Costanza come la costanza che ci vorrà, quando si saranno conosciuti davvero e si deluderanno una volta, due.
Quando scoprirai che sono permaloso, quando scoprirai che in testa o giù di lì ho davvero un allarme sempre pronto a scattare, quando la domenica pomeriggio non passerà mai, quando arriveranno Natale, l'allergia, la pancia, quando andremo al bagno e senza accorgercene lasceremo la porta aperta, quando l'umore blu balzerà inaspettato dal suo angolo cieco e si prenderà tutto. Quando dovrò consegnare un lavoro ma non avrò nessuna idea e risponderò male a te anche se non c'entri niente, dice lei. Quando uscirà fuori la pigrizia che tutte le mie ex mi hanno sempre rimproverato, dice lui. Perché: quante ne hai avute?, chiede lei. La costanza che ci vuole per fidarsi.

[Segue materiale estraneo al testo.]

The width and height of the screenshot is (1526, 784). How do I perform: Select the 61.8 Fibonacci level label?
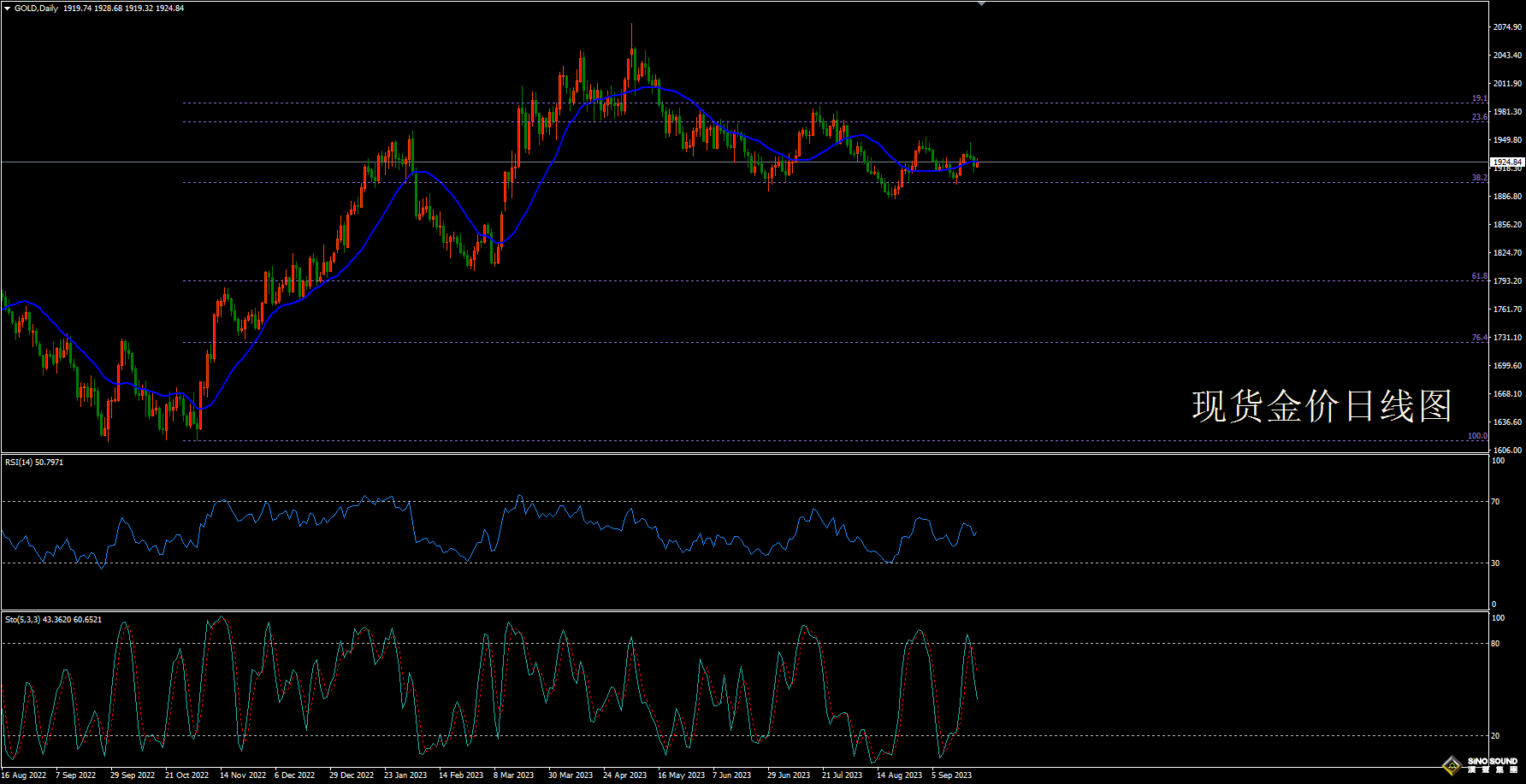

Costanza come quella che ci vorrebbe per perdonare mio padre, dice lui.
Come quella che ci vorrebbe per smetterla di sperare che
mia madre cambi, dice lei.
Costanza: quella che ci vuole per riuscire ad abbandonarsi.
E però non abbandonare. Secondo te è possibile? gli chiede lei. Cosa? Tenere tutto insieme, dentro, il mito e la vita nel frattempo, quello che siamo stati e quello che sare-mo, quello che muore e quello che nasce. Secondo me sì, risponde lui.
Assolutamente sì.
Ma ci vuole costanza.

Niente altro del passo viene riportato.